Prosecutors and many involved with the case contend these new claims of innocence from Pang are farfetched and insulting to the families that lost loved ones in the fire.
Pang pleaded guilty in 1998 to the fire, which authorities allege was set to collect insurance money. Investigators have contended from early on that Pang flew up to Seattle from L.A. on the day the fire was set, and Pang's original confession admitted as much. However, the convicted arsonists new legal maneuvering is designed to cast doubt on those contentions and argues Pang's confession was coerced.
Jeffrey Ellis, who is now representing Pang, said in a recent King County Superior Court filing that he is seeking "to review the entire prosecutor's file." But, Ellis claims, documents are being withheld.
For Ellis, the biggest issue in question is his client's whereabouts when the fire was set. While prosecutors have always contended that Pang flew up from Los Angeles the day of the fire, Ellis wrote that during his review of some filings he "found several sworn statements, previously filed under seal, which unequivocally stated that Mr. Pang was in Los Angeles when the warehouse fire was set."

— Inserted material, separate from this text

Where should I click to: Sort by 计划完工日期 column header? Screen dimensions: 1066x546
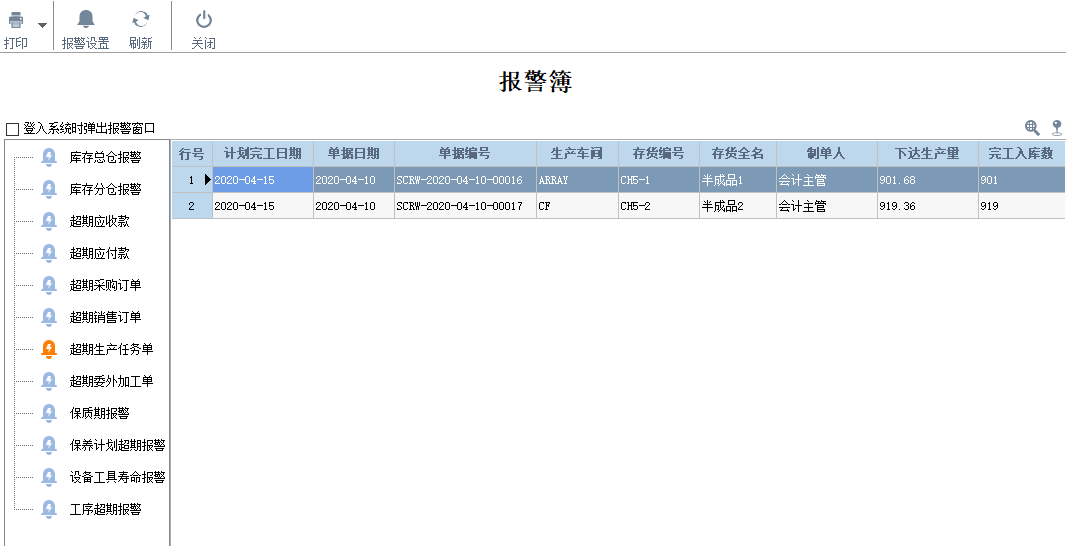(262, 153)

Ellis, in his court filing, alleges that Pang was "coerced" into confessing his guilt. Pang's previous legal team, led by John Henry Browne, also argued that Pang's confession was coerced, However, Pang stated in court that his confession was true and later pleaded guilty to four counts of manslaughter.

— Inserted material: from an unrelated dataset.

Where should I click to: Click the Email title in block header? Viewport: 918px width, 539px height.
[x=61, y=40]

While Ellis says the documents in question are being withheld, Ian Goodhew, the deputy chief of staff at the King County Prosecutor's Office, has said Ellis' arguments are "meritless" and that the documents being requested are what the Times describes as "prosecutors' private work product." Goodhew says the Prosecutor's Office is not required to release the files.
Meanwhile, retired Seattle Police Detective Stephen O'Leary, who worked the Pang case, isn't happy.
Now, nearly 18 years after four families lost fathers, brothers and husbands, O'Leary says the case should be put to rest.
"These families suffered immeasurably. You have no idea how much there is an impact when you lose a loved one. You could call it manslaughter. I call it a homicide. These guys were murdered."